As a writer I carry my rectangular lens with me in my head everywhere I go, constantly framing what I see in ways that interest me. Instead of experiencing life directly, I filter my experiences through words, memory, and imagination.
Like a photographer I may love my subject passionately whether it is a flower or a person, yet in a way I have detached myself from the objects I admire in that nothing I see is really an end in itself; everything that catches my eye is evaluated for its usefulness as creative material. I wonder, what would this look like in a story, a passage of a novel, or an essay?
Whether this approach to life is good or bad or something in between, there is no stopping me now, because I have become as dependent on my writing as my writing is on me.
My way of observing, as a means to an end, is as much a psychological defense mechanism as it is an artistic tool. Sometimes peppering what I see with imagination makes what is beautiful more beautiful.
Framing experiences for later creative use can also turn suffering into creative triumph. Even when I cry, there is always a part of me, the writer, standing outside of me with a notepad objectively recording everything, a kind of reassuring Vulcan figure who finds the phenomenon of lachrymose expression “fascinating” or at least very amusing. With an inquisitive arch of his eyebrow he asks, What does it feel like to cry? Tears notwithstanding, what happens to the throat muscles or the tiny muscles around the eyes? Is there a sense of impending doom, a subjective feeling that the world is ending even though crying has never ended the world before? The next time I write, I think, I will remember this. And immediately I feel better.
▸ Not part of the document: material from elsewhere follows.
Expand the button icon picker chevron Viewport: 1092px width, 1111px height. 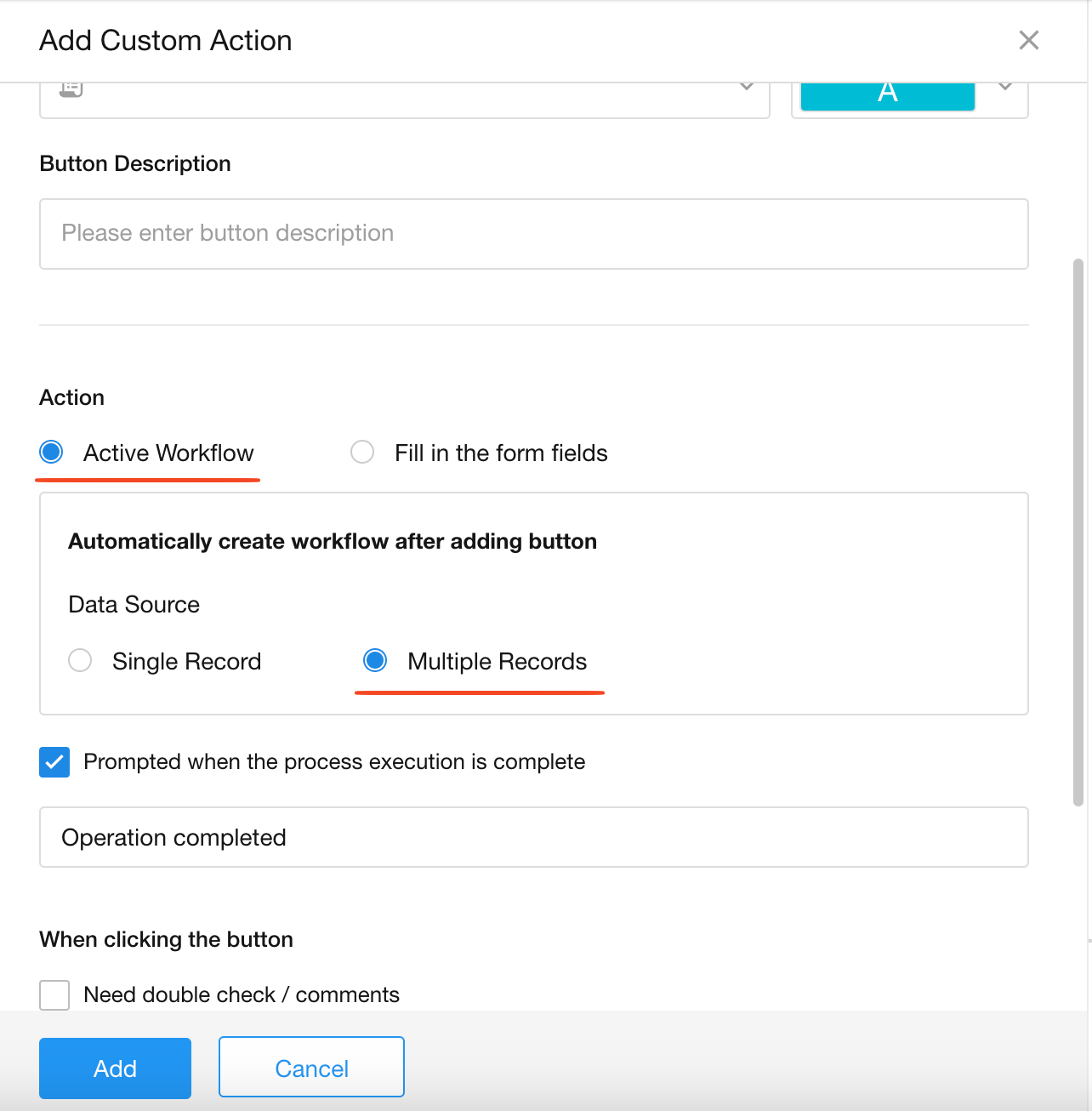(746, 87)
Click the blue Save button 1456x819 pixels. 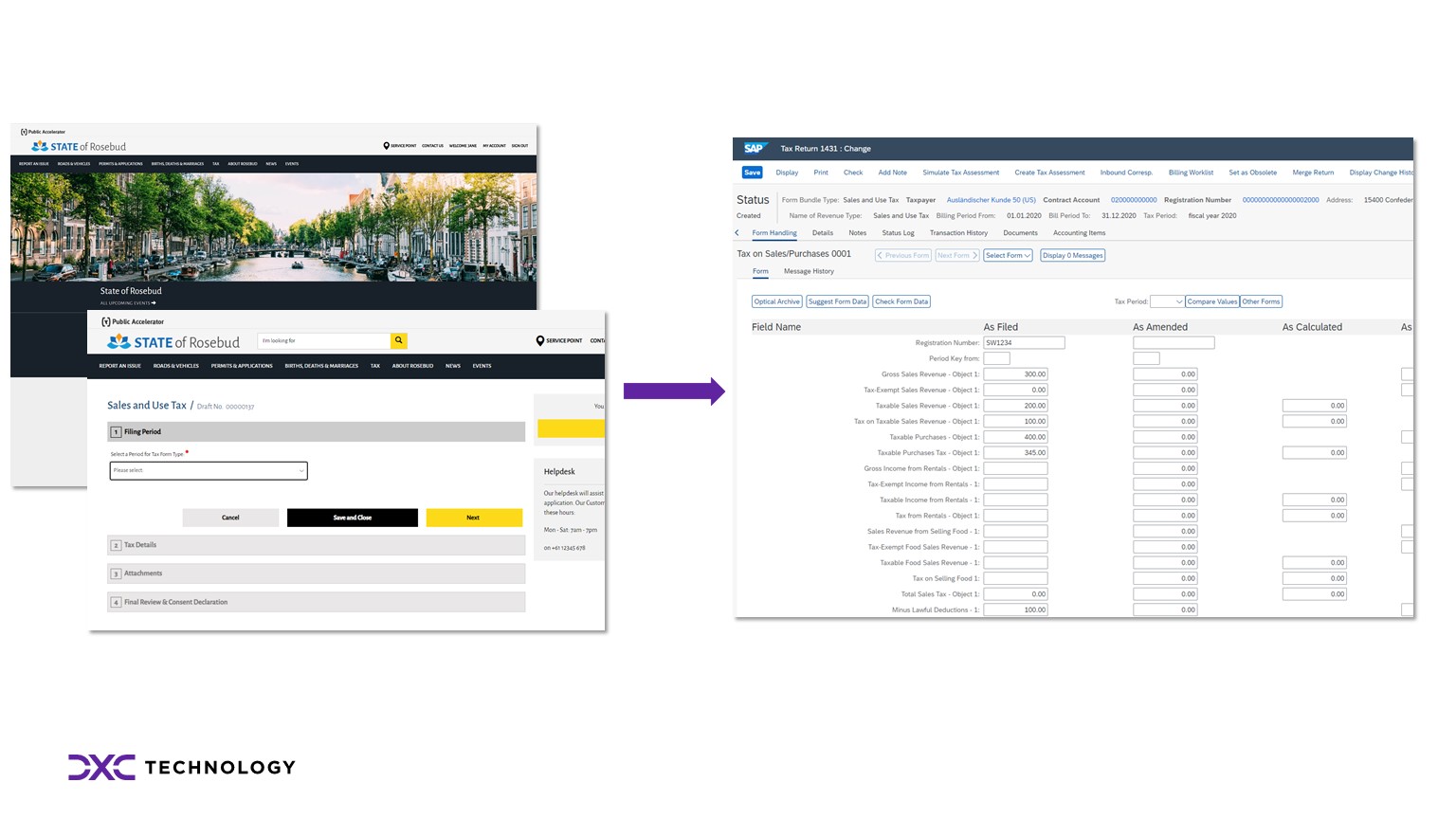pos(752,173)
Full detachment from the world is not ideal. Taken to the extreme it would be insanity. Artistic detachment seems safer, but maybe even it comes with a price. Maybe I do miss out on some of the uninhibited wonder I had as a child when I saw the ocean for the first time, without the words to express how it looked or how I felt, but with nothing more than a pure, dazzling sense of wonder.
Maybe sometimes it is more exciting to just look without analyzing, to feel without trying to put anything into words. Maybe the ineffable wonder of experiencing something beautiful without any attempt to “capture” it is a sacrifice you make when you become a writer. I do not know which is better for most people.
I only know that I made my choice long ago. I continue to make it again and again everyday, and for as long as I live, I will never stop trying to capture, in words, the way light looks when it glances off water or observing strangers in grocery stores when I should be shopping for cucumbers. Writing is not just an occupation or even a way of life. It is who I am.